Which is a baseless hyperbole. We get it, blog spam is annoying. That doesn’t change the fact that humans generate a ton of data just interacting with one another online.
As a forum moderator, I have transitioned to relying heavily on AI-generated responses to users.
These responses can range from short and concise ("Friendly reminder: please ensure that all content posted adheres to our rules regarding hate speech. Let's work together to maintain a safe and inclusive community for everyone") to lengthy explanations of underlying issues.
By using AI-generated content, a small moderation team can efficiently manage a large group of users in a timely manner.

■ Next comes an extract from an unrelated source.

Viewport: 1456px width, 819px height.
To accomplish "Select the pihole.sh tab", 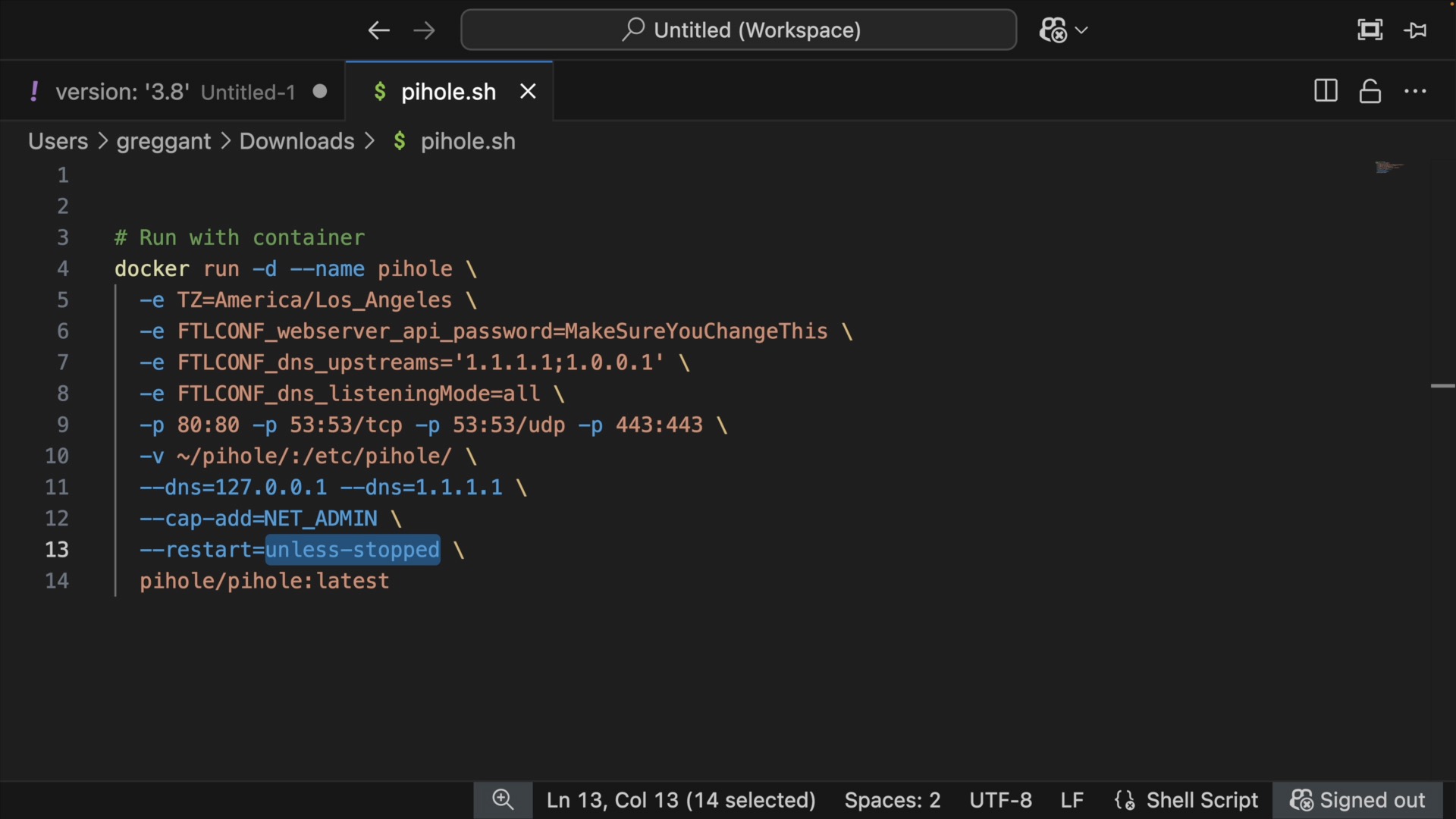I will [x=447, y=92].
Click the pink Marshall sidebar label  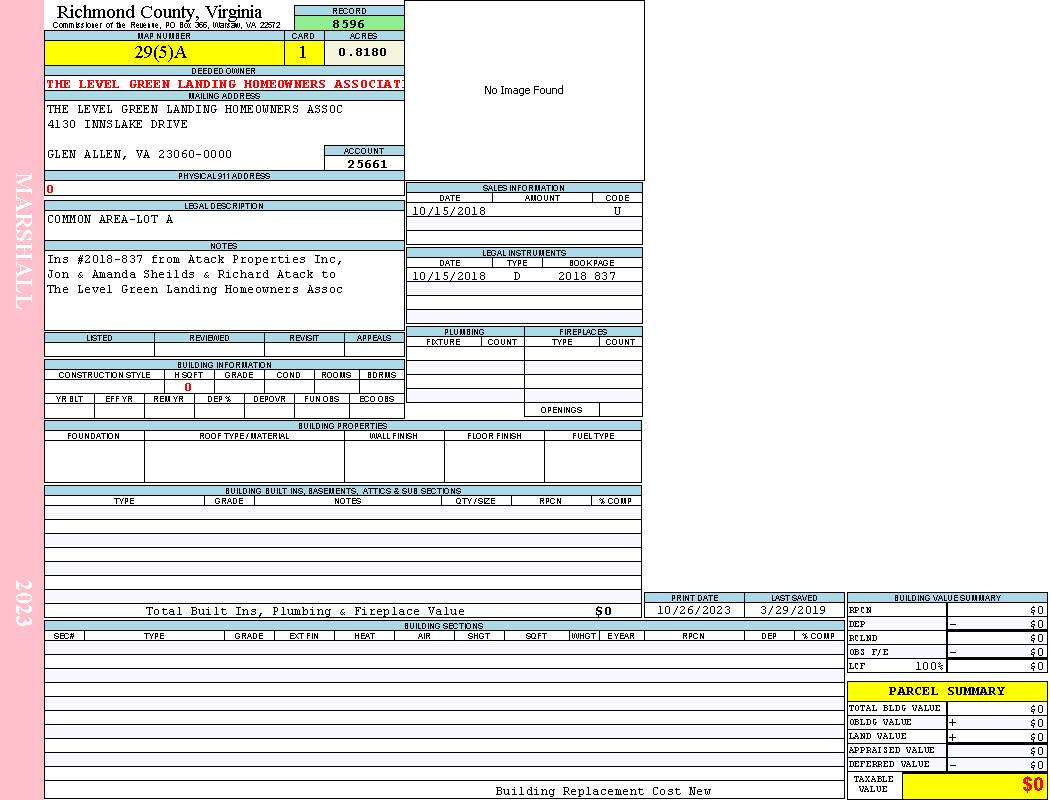tap(22, 240)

This approach is becoming increasingly common, as evidenced by the rise in AI-generated comments on popular sites such as HN, Reddit, Twitter, and Facebook.
Many users are also using AI tools to fix grammar issues and add extra content to their comments, which can be tempting but may result in unintentional changes to the original message.
In fact, I myself have used this technique to edit this very comment to provide an example.
---- Original comment:
As an online forum mod, I switched to mainly using AI to generate replies to users. Some are very short ("Hey! Remember the rules.") and some are long paragraphs explaining underlying issues. Someone training on my replies would pretty much train on AI generated content without knowing. It allows a small moderation team to moderate a large group quickly. I know that I am not alone in this.
There is also a raise in AI generated comments on sites like HN, Reddit, Twitter and Facebook. It's tempting to copy-paste a comment in AI for it to fix grammar issues, which often results in extra content being added to text. In fact, I did it for this comment.
The original comment is much better, please stop rewriting your comments using OpenAI.
> In fact, I did it for this comment.
Yes, it was obvious from the second sentence. The way ChatGPT structures text by default is very different from how most humans writes. Always the same "By using", "These X can range from" etc.
Padding your text with more words doesn't make it better, more words makes it worse, this isn't school.
Interesting, the "By using" was my own addition to shorten a long sentence it had generated that distracted from the example.
To be more clear, using AI to rewrite comments such as this one is not something I often do. My personal use of it for moderation purposes is more prompt based than pasting a long comment for grammar and spelling corrections.
What I did here was an example and that example provided the same criticism that you wrote here as a reply ("which can be tempting but may result in unintentional changes to the original message"). In other words, makes the text more verbose and sanitizes the writing style.
The prompt we use for moderation contains our site's rules and some added context. So using ChatGPT, we can paste in someone's comment and ask the bot to write a short text explaining how that comment does not follow our rules and what the user can do.
"Using the rules above, write a very short message for a user that wrote a rule breaking comment. Show empathy. Use simple English. Explain the rules that were broken. The comment is [comment here]"
Using this saves a lot of time. Is the quality of the comment not as good as it could be if it was written by a human? Absolutely. However, using AI let us change the user:mod ratio in a way. Automoderators are nothing new, what is new is that now the automoderator can take context into account and provide a customized message.
OpenAI at least can track the hashes of all content it's ever output, and filter that content out of future training data. Of course they won't be able to do this for the output of other LLMs, but maybe we'll see something like a federated bloom index or something.
Agreed there is no perfect solution though, and it will definitely be a problem finding high quality training data in the future.
AI content will be associated with a user or organization in the trust graph. If someone you trust trusts a user or organization who posts AI content, you're free to revoke your trust in that person or blacklist the specific users/organizations you don't want to see anymore.
We've been pretending to be just about to do this for decades. The fact is that internet companies will not develop a network of trust, because they are primarily advertisers looking for better ways to abuse trust.